2. M. T. Exercez-vous ce métier à plein temps ?
L. S. Oui, il m’arrive aussi de faire quelques « incursions » pratiques dans le théâtre, mais je vis de la traduction.

3. M. T. Quelles distinctions existent, selon vous, entre la traduction littéraire et la traduction théâtrale ?
L. S. Plus j’y réfléchis, moins j’en trouve dans la première partie du travail, c’est-à-dire le travail à la table. Je pense qu’en littérature ainsi qu’en théâtre, il faut respirer avec l’auteur et visualiser les scènes – que ce soit un roman ou une pièce,  en ce qui me concerne, je vois des images et je cherche à me caler sur le rythme intérieur de l’auteur. En revanche, ce qui est très différent, c’est qu’un texte théâtral est, de mon point de vue, fait pour être d’abord et avant tout porté sur une scène. Et donc, à partir du moment où la version « solitaire » existe,  j’estime indispensable de la confronter, encore et encore, au plateau. Le théâtre étant du spectacle vivant il m’arrive de modifier tel ou tel mot/réplique d’un texte déjà publié,  déjà joué…

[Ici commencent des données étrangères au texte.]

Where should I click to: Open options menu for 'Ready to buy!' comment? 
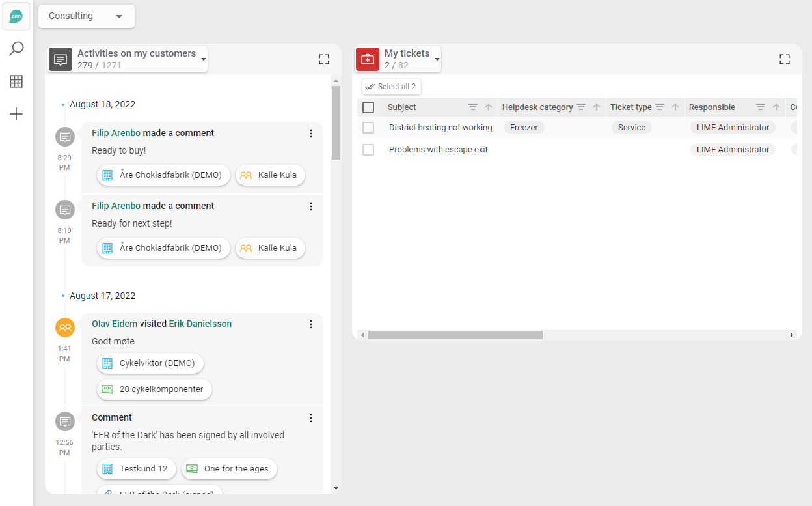pyautogui.click(x=311, y=134)
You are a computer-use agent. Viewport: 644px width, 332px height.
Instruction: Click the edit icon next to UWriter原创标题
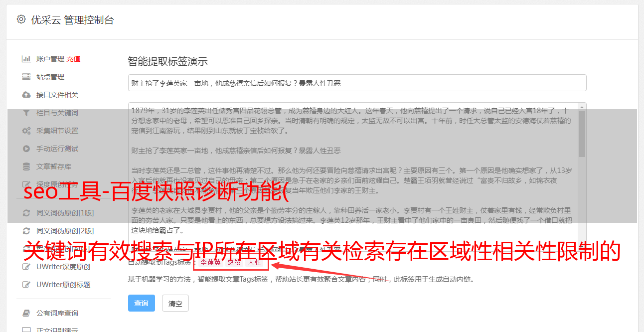click(x=26, y=285)
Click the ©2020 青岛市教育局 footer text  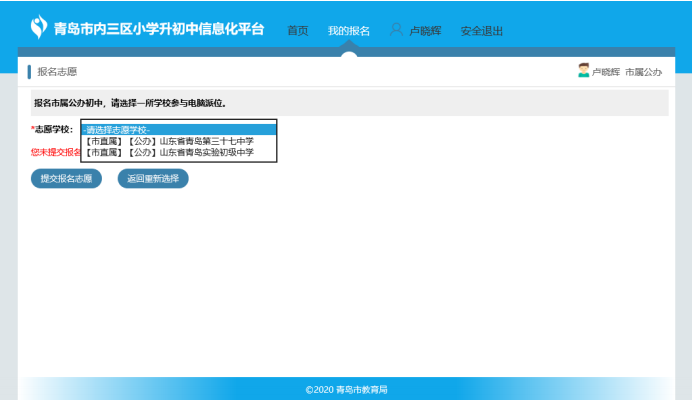(346, 389)
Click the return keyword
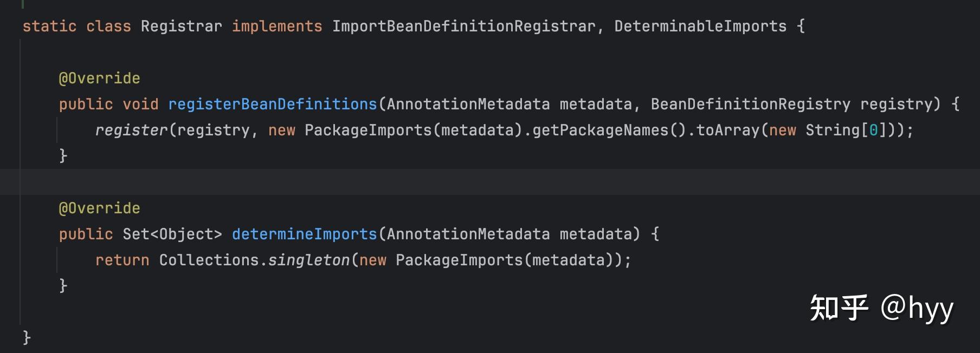Screen dimensions: 980x353 pyautogui.click(x=122, y=260)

4. M. T. Quels sont ou quels ont été vos rapports avec les auteurs que vous traduisez ?
L. S. Tout dépend. Avec Levin, j’ai eu peu de rapport, il est mort trop vite ! J’étais subjuguée par lui, et il était assez réservé, mais nous avons suffisamment échangé pour que je comprenne la marge de manœuvre qu’il était prêt à me laisser – là encore, pour lui, l’ultime test était l’efficacité du plateau. Cela me sert aujourd’hui encore. Pour les autres auteurs, mes rapports sont, pour la majorité, excellents. Dans le respect mutuel. Si cela n’était pas le cas, je pense que j’aurais du mal à faire une bonne traduction. À faire une traduction tout court !

5. M. T. Quels sont vos rapports avec les metteurs en scène, les comédiens ou, de manière plus large, avec les compagnies qui jouent les pièces que vous traduisez ?
L. S. Idem. De plus, tous les metteurs en scène désireux de monter du Levin sont obligés, s’ils veulent les droits, de me rencontrer au moins une fois. Et je demande souvent à venir aussi tout au début des répétitions, mais cela n’est pas toujours possible, surtout quand les compagnies sont en province et vu mon emploi du temps. En général cela se passe très bien, il y a certains metteurs en scène qui me demandent d’être présente sur plusieurs jours, et bien sûr, s’instaure un dialogue permanent.

6. M. T. Votre propre expérience de comédienne, metteuse en scène et d’auteur de théâtre a-t-elle une influence sur votre manière de traduire ?
L. S. Mon expérience de théâtreuse induit totalement ma manière de traduire... même de la littérature ! Petite précision : j’ai mis en scène un seul spectacle, cela ne fait pas de moi un metteur en scène.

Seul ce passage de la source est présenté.